(Recorded data)
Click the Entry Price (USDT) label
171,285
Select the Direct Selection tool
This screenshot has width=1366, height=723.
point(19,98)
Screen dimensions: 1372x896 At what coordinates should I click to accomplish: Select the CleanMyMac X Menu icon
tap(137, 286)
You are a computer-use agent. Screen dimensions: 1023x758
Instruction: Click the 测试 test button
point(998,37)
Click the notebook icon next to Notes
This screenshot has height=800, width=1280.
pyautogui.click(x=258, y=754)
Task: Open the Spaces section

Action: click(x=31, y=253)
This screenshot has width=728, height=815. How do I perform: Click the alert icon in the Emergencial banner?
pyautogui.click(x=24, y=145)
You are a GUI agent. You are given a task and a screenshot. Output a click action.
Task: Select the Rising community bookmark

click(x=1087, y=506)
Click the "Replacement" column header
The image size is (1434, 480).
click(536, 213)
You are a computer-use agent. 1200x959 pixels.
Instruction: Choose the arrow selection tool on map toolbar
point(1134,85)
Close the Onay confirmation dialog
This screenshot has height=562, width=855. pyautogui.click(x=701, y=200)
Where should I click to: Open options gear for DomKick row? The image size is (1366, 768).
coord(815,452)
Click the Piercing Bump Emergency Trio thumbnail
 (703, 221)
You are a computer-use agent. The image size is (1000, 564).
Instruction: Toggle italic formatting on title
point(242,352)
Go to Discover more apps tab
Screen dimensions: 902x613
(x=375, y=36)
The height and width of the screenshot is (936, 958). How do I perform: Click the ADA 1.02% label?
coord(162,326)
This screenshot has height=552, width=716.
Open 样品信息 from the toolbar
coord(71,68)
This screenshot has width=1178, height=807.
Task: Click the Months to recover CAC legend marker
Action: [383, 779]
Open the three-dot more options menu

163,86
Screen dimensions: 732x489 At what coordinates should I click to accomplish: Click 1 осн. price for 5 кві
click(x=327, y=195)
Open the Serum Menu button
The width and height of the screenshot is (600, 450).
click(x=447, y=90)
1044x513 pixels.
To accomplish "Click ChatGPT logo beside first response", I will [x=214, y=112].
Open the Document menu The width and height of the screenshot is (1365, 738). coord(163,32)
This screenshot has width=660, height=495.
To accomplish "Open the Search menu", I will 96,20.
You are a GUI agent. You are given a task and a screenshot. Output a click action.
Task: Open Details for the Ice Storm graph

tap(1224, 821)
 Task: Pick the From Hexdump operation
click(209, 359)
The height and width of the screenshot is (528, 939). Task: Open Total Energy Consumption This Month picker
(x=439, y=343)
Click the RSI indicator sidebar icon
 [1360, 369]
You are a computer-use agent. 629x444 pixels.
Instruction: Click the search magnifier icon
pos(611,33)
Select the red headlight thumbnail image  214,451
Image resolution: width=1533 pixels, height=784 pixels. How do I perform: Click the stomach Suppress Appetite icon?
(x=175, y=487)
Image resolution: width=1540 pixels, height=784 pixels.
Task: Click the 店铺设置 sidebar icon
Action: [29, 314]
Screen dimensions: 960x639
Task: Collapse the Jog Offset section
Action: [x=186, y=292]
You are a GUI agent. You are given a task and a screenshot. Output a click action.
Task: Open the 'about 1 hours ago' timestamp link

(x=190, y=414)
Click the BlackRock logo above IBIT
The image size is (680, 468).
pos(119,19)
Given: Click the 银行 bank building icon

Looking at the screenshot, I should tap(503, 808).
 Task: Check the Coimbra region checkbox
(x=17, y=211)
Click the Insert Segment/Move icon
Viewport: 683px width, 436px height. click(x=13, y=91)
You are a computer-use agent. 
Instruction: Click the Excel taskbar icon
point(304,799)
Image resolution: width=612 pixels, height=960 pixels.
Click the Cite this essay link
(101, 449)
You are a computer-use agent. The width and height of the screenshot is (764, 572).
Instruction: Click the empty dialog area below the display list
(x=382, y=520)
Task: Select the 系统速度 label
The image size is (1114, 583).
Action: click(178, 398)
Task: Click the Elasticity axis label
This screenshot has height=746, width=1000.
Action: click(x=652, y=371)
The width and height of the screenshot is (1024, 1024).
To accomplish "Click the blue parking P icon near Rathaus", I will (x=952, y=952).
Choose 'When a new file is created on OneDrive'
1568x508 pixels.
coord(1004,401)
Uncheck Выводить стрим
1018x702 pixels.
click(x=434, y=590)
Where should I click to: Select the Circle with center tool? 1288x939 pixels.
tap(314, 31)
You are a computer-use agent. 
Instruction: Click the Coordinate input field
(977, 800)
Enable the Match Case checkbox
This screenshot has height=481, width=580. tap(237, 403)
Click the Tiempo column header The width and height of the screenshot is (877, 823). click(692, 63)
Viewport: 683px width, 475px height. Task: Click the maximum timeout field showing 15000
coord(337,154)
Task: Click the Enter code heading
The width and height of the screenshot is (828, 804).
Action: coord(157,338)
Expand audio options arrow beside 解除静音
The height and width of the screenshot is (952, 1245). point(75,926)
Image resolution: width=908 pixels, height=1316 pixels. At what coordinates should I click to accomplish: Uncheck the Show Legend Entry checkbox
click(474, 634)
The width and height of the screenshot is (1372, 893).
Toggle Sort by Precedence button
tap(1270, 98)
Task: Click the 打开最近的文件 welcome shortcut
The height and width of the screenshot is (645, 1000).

* [Prompt]:
Substitute "desktop agent" for "computer-use agent" wherever it occurs in the lines above, and write out all of the lines again with nothing else changed.

* [Answer in full]:
Click the Entry Price (USDT) label
171,285
Select the Direct Selection tool
This screenshot has width=1366, height=723.
point(19,98)
Screen dimensions: 1372x896 At what coordinates should I click to accomplish: Select the CleanMyMac X Menu icon
tap(137, 286)
You are a desktop agent. Screen dimensions: 1023x758
Instruction: Click the 测试 test button
point(998,37)
Click the notebook icon next to Notes
This screenshot has height=800, width=1280.
pyautogui.click(x=258, y=754)
Task: Open the Spaces section

Action: click(x=31, y=253)
This screenshot has width=728, height=815. How do I perform: Click the alert icon in the Emergencial banner?
pyautogui.click(x=24, y=145)
You are a GUI agent. You are given a task and a screenshot. Output a click action.
Task: Select the Rising community bookmark

click(x=1087, y=506)
Click the "Replacement" column header
The image size is (1434, 480).
click(536, 213)
You are a desktop agent. 1200x959 pixels.
Instruction: Choose the arrow selection tool on map toolbar
point(1134,85)
Close the Onay confirmation dialog
This screenshot has height=562, width=855. pyautogui.click(x=701, y=200)
Where should I click to: Open options gear for DomKick row? The image size is (1366, 768).
coord(815,452)
Click the Piercing Bump Emergency Trio thumbnail
 (703, 221)
You are a desktop agent. The image size is (1000, 564).
Instruction: Toggle italic formatting on title
point(242,352)
Go to Discover more apps tab
Screen dimensions: 902x613
(x=375, y=36)
The height and width of the screenshot is (936, 958). How do I perform: Click the ADA 1.02% label?
coord(162,326)
This screenshot has height=552, width=716.
Open 样品信息 from the toolbar
coord(71,68)
This screenshot has width=1178, height=807.
Task: Click the Months to recover CAC legend marker
Action: [383, 779]
Open the three-dot more options menu

163,86
Screen dimensions: 732x489 At what coordinates should I click to accomplish: Click 1 осн. price for 5 кві
click(x=327, y=195)
Open the Serum Menu button
The width and height of the screenshot is (600, 450).
click(x=447, y=90)
1044x513 pixels.
To accomplish "Click ChatGPT logo beside first response", I will [x=214, y=112].
Open the Document menu The width and height of the screenshot is (1365, 738). coord(163,32)
This screenshot has width=660, height=495.
To accomplish "Open the Search menu", I will 96,20.
You are a GUI agent. You are given a task and a screenshot. Output a click action.
Task: Open Details for the Ice Storm graph

tap(1224, 821)
 Task: Pick the From Hexdump operation
click(209, 359)
The height and width of the screenshot is (528, 939). Task: Open Total Energy Consumption This Month picker
(x=439, y=343)
Click the RSI indicator sidebar icon
 [1360, 369]
You are a desktop agent. 629x444 pixels.
Instruction: Click the search magnifier icon
pos(611,33)
Select the red headlight thumbnail image  214,451
Image resolution: width=1533 pixels, height=784 pixels. How do I perform: Click the stomach Suppress Appetite icon?
(x=175, y=487)
Image resolution: width=1540 pixels, height=784 pixels.
Task: Click the 店铺设置 sidebar icon
Action: [29, 314]
Screen dimensions: 960x639
Task: Collapse the Jog Offset section
Action: [x=186, y=292]
You are a GUI agent. You are given a task and a screenshot. Output a click action.
Task: Open the 'about 1 hours ago' timestamp link

(x=190, y=414)
Click the BlackRock logo above IBIT
The image size is (680, 468).
pos(119,19)
Given: Click the 银行 bank building icon

Looking at the screenshot, I should tap(503, 808).
 Task: Check the Coimbra region checkbox
(x=17, y=211)
Click the Insert Segment/Move icon
Viewport: 683px width, 436px height. click(x=13, y=91)
You are a desktop agent. 
Instruction: Click the Excel taskbar icon
point(304,799)
Image resolution: width=612 pixels, height=960 pixels.
Click the Cite this essay link
(101, 449)
You are a desktop agent. The width and height of the screenshot is (764, 572).
Instruction: Click the empty dialog area below the display list
(x=382, y=520)
Task: Select the 系统速度 label
The image size is (1114, 583).
Action: click(178, 398)
Task: Click the Elasticity axis label
This screenshot has height=746, width=1000.
Action: click(x=652, y=371)
The width and height of the screenshot is (1024, 1024).
To accomplish "Click the blue parking P icon near Rathaus", I will (x=952, y=952).
Choose 'When a new file is created on OneDrive'
1568x508 pixels.
coord(1004,401)
Uncheck Выводить стрим
1018x702 pixels.
click(x=434, y=590)
Where should I click to: Select the Circle with center tool? 1288x939 pixels.
tap(314, 31)
You are a desktop agent. 
Instruction: Click the Coordinate input field
(977, 800)
Enable the Match Case checkbox
This screenshot has height=481, width=580. tap(237, 403)
Click the Tiempo column header The width and height of the screenshot is (877, 823). click(692, 63)
Viewport: 683px width, 475px height. Task: Click the maximum timeout field showing 15000
coord(337,154)
Task: Click the Enter code heading
The width and height of the screenshot is (828, 804).
Action: coord(157,338)
Expand audio options arrow beside 解除静音
The height and width of the screenshot is (952, 1245). point(75,926)
Image resolution: width=908 pixels, height=1316 pixels. At what coordinates should I click to accomplish: Uncheck the Show Legend Entry checkbox
click(474, 634)
The width and height of the screenshot is (1372, 893).
Toggle Sort by Precedence button
tap(1270, 98)
Task: Click the 打开最近的文件 welcome shortcut
The height and width of the screenshot is (645, 1000).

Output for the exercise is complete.